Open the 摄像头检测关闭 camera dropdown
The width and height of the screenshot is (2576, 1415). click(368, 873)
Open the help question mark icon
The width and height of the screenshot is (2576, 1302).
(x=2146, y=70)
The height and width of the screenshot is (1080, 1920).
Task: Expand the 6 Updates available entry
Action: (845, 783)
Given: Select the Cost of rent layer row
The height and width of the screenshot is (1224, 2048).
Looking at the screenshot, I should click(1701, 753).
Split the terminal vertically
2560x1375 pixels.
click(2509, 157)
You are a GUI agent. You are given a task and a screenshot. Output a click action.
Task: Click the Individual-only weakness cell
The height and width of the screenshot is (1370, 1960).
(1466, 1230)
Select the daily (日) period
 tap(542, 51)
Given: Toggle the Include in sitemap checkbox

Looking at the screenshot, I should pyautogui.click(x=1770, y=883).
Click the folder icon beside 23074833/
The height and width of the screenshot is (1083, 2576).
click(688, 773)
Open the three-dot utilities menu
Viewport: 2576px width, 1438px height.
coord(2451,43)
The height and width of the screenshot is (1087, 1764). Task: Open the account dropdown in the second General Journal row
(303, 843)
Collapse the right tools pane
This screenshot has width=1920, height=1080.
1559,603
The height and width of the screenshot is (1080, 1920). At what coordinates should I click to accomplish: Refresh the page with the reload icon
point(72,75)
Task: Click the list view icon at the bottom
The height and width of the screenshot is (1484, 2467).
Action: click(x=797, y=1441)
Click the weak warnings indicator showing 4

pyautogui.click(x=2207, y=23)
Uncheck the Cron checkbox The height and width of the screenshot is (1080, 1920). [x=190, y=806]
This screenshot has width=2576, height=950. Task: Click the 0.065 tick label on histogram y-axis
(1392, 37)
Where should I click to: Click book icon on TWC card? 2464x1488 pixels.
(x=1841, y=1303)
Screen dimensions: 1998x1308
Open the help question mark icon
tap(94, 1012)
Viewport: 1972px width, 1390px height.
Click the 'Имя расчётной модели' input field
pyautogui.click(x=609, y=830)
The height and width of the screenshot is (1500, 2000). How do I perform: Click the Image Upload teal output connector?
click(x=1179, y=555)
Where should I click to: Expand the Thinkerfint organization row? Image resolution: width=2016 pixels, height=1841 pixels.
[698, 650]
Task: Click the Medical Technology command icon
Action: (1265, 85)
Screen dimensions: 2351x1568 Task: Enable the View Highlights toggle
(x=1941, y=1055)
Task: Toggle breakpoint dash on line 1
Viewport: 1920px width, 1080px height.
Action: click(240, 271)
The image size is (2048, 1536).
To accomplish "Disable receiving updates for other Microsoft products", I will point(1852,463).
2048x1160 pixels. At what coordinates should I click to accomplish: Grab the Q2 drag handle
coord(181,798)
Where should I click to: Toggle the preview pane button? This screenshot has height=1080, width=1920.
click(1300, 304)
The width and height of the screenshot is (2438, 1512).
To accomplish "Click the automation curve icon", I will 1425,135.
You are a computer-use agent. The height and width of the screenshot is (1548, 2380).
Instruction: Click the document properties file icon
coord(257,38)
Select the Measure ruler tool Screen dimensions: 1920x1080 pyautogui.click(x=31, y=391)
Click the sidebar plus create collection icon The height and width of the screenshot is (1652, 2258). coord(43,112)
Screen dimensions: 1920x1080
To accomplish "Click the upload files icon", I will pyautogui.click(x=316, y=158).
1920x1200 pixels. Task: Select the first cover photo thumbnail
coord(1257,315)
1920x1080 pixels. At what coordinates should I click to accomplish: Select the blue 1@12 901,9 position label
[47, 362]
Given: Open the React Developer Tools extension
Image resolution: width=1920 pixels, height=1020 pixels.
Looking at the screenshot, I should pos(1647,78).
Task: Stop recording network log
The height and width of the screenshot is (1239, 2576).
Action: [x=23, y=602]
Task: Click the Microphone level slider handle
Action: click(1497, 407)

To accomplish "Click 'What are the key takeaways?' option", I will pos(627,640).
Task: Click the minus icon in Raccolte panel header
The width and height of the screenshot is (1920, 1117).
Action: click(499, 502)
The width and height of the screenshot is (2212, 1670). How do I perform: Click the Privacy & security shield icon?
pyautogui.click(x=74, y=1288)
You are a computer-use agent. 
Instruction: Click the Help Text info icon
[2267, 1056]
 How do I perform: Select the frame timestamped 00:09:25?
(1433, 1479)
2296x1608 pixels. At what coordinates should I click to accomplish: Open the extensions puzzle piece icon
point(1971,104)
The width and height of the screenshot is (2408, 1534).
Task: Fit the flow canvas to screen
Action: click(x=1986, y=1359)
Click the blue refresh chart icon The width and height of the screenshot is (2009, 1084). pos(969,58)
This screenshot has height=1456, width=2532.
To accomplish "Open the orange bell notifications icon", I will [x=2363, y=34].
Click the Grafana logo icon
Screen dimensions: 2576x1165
§ §
* [Work required] Report every line in the listing that holds the word "will".

* [Answer for the task]
To accomplish "Disable receiving updates for other Microsoft products", I will point(1852,463).
To accomplish "Click the automation curve icon", I will 1425,135.
To accomplish "Click the upload files icon", I will pyautogui.click(x=316, y=158).
To accomplish "Click 'What are the key takeaways?' option", I will pos(627,640).
To accomplish "Open the orange bell notifications icon", I will [x=2363, y=34].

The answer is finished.